**STATED EXERCISE**:
Rewrite all of the records below as a numbered list, one line per item, leaving out the blank lines.
-- begin DATA TO PROCESS --
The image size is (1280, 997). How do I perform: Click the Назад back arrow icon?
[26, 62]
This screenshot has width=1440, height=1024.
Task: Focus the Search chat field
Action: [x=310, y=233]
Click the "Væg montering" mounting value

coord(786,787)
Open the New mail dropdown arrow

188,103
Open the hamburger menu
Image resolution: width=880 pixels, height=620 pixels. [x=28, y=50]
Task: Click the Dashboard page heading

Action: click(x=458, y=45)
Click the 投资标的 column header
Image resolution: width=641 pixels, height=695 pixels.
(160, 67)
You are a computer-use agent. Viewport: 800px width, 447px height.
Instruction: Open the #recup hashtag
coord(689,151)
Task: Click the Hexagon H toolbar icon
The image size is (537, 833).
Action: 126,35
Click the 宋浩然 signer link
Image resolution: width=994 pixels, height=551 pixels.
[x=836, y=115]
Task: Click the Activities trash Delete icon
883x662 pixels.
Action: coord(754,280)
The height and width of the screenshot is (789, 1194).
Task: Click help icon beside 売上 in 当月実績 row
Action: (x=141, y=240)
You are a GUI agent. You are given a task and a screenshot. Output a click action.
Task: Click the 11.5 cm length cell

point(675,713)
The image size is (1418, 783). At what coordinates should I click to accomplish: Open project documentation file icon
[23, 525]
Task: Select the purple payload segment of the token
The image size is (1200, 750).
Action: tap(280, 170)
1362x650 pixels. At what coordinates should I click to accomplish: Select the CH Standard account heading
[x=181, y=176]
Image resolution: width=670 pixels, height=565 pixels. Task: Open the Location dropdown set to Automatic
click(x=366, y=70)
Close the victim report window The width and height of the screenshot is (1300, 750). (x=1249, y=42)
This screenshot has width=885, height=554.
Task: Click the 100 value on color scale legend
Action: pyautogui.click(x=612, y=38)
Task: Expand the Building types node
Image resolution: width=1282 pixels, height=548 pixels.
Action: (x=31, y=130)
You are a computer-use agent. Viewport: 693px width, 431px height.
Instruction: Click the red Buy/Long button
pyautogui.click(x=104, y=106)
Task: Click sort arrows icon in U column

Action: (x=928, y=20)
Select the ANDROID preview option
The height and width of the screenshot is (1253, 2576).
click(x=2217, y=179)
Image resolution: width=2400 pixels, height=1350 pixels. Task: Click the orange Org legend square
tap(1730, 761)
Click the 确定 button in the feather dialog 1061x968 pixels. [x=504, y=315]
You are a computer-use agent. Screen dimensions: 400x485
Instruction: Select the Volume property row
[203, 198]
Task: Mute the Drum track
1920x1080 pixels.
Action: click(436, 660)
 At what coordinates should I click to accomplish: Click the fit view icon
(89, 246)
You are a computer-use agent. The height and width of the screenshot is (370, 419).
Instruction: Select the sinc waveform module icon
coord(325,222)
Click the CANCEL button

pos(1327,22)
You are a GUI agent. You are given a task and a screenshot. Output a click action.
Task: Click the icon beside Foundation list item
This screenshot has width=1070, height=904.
-- end DATA TO PROCESS --
**RESULT BELOW**:
1. The image size is (1280, 997). How do I perform: Click the Назад back arrow icon?
2. [26, 62]
3. This screenshot has width=1440, height=1024.
4. Task: Focus the Search chat field
5. Action: [x=310, y=233]
6. Click the "Væg montering" mounting value
7. coord(786,787)
8. Open the New mail dropdown arrow
9. 188,103
10. Open the hamburger menu
11. Image resolution: width=880 pixels, height=620 pixels. [x=28, y=50]
12. Task: Click the Dashboard page heading
13. Action: click(x=458, y=45)
14. Click the 投资标的 column header
15. Image resolution: width=641 pixels, height=695 pixels.
16. (160, 67)
17. You are a computer-use agent. Viewport: 800px width, 447px height.
18. Instruction: Open the #recup hashtag
19. coord(689,151)
20. Task: Click the Hexagon H toolbar icon
21. The image size is (537, 833).
22. Action: 126,35
23. Click the 宋浩然 signer link
24. Image resolution: width=994 pixels, height=551 pixels.
25. [x=836, y=115]
26. Task: Click the Activities trash Delete icon
27. 883x662 pixels.
28. Action: coord(754,280)
29. The height and width of the screenshot is (789, 1194).
30. Task: Click help icon beside 売上 in 当月実績 row
31. Action: (x=141, y=240)
32. You are a GUI agent. You are given a task and a screenshot. Output a click action.
33. Task: Click the 11.5 cm length cell
34. point(675,713)
35. The image size is (1418, 783). At what coordinates should I click to accomplish: Open project documentation file icon
36. [23, 525]
37. Task: Select the purple payload segment of the token
38. The image size is (1200, 750).
39. Action: tap(280, 170)
40. 1362x650 pixels. At what coordinates should I click to accomplish: Select the CH Standard account heading
41. [x=181, y=176]
42. Image resolution: width=670 pixels, height=565 pixels. Task: Open the Location dropdown set to Automatic
43. click(x=366, y=70)
44. Close the victim report window The width and height of the screenshot is (1300, 750). (x=1249, y=42)
45. This screenshot has width=885, height=554.
46. Task: Click the 100 value on color scale legend
47. Action: pyautogui.click(x=612, y=38)
48. Task: Expand the Building types node
49. Image resolution: width=1282 pixels, height=548 pixels.
50. Action: (x=31, y=130)
51. You are a computer-use agent. Viewport: 693px width, 431px height.
52. Instruction: Click the red Buy/Long button
53. pyautogui.click(x=104, y=106)
54. Task: Click sort arrows icon in U column
55. Action: (x=928, y=20)
56. Select the ANDROID preview option
57. The height and width of the screenshot is (1253, 2576).
58. click(x=2217, y=179)
59. Image resolution: width=2400 pixels, height=1350 pixels. Task: Click the orange Org legend square
60. tap(1730, 761)
61. Click the 确定 button in the feather dialog 1061x968 pixels. [x=504, y=315]
62. You are a computer-use agent. Screen dimensions: 400x485
63. Instruction: Select the Volume property row
64. [203, 198]
65. Task: Mute the Drum track
66. 1920x1080 pixels.
67. Action: click(436, 660)
68.  At what coordinates should I click to accomplish: Click the fit view icon
69. (89, 246)
70. You are a computer-use agent. The height and width of the screenshot is (370, 419).
71. Instruction: Select the sinc waveform module icon
72. coord(325,222)
73. Click the CANCEL button
74. pos(1327,22)
75. You are a GUI agent. You are given a task and a screenshot. Output a click action.
76. Task: Click the icon beside Foundation list item
77. This screenshot has width=1070, height=904.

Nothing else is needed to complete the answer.